### Fragmento del texto
┄┄┄┄┄┄

Querido diario expuesto






¿Cuántos habrán llegado a la escritura por intriga y exposición? A los 10 años fantaseaba con dos situaciones temporales opuestas. La primera fue motivada por la vuelapeluca Volver al futuro: yo mismo, pero muchos años mayor, me le aparecía al niño Hernán para contarle un hecho revelador (sé que también hay un cuento de Borges que recrea este motivo, aunque con menos efectos especiales). La segunda, más ominosa y cursi, llevar un diario íntimo para narrar los vaivenes del cotidiano vivir preadolescente. Sin embargo me choqué con dos verdades indisimulables: que viajar en el tiempo era (y es) imposible, como también que escribir en un diario con tapas de hule y un candadito primoroso era (y es) para maricones.

Pero la curiosidad me estragaba. En los recreos, mientras le metía piedras al autito de plástico soplado para que corriera más derecho, observaba cómo mi prima se reunía en cónclave con las demás compañeras. Se escuchaba un «click» liberador y las risas contenidas no tardaban en sacarme de eje. Las dos veces que me quise acercar, las chicas cerraron el pequeño cuaderno de un golpe y huyeron hacia ese territorio inaccesible llamado «El baño de mujeres». Así llegué a una conclusión bastante acomodaticia: «Esto no es para mí, es de nenas». Entonces me puse a maldibujar historietas donde los valerosos héroes siempre estaban, sin mucho esfuerzo, en el lugar indicado. Aunque una tarde helada mientras jugaba a la pelota en el patio, un morocho barbudo y vestido de negro, bajó del pino y, con una voz más parecida a mi papá que a otra cosa, me sentenció: «En el futuro vas a tener un blog». Todavía sorprendido por la aparición me animé a preguntarle qué era eso. Escupió unas espinas de la boca y me dijo (me dije): «Es como un diario íntimo a la vista de todos. Más no te puedo revelar, pibe». Le costó trepar de nuevo y se fue tosiendo por entre las ramas. No sé por qué sentí una vergüenza que me hizo arder las mejillas.

El tiempo pasó, cambió el siglo y las tecnologías posibilitaron el milagro de que un «click», ahora por duplicado, abriera fronteras insospechadas, en vez de candados de juguete. Pongamos que hablo de Internet. De este modo, no tardé en tener una cuenta de correo electrónico y, allá por el año 2004 -en otra tarde helada de agosto- habilité un blog. Sí, un diario virtual que permitía el acceso a su lectura tanto a propios como a extraños. La contradicción era fenomenal: exponer cuestiones de la vida, miserias varias, dudas existenciales, aburridísimas acciones laborales para que, encima, alguien a lo lejos y sin dar la cara te dejara un comentario para apoyar, censurar o burlarse de lo publicado. Por eso el anonimato, en versión nickname, se impuso al comienzo. Así, hace diez años, le abrí paso a mi frustrado anhelo de escribir un diario íntimo bajo el alias de «Quebrantapájaros»

┄┄┄┄┄┄

### Lo que se pide
Indica bajo qué alias se abrió el blog del que habla el fragmento. El material que viene a continuación es independiente del fragmento.

### Sección de datos
┄┄┄┄┄┄

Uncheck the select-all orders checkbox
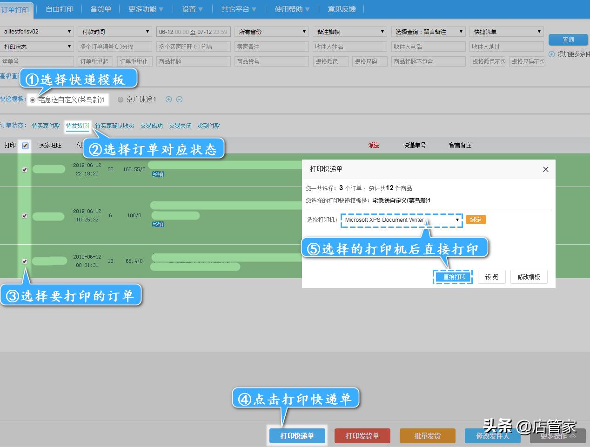The height and width of the screenshot is (447, 590). 25,145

┄┄┄┄┄┄

### Respuesta a la tarea
Bajo el alias «Quebrantapájaros».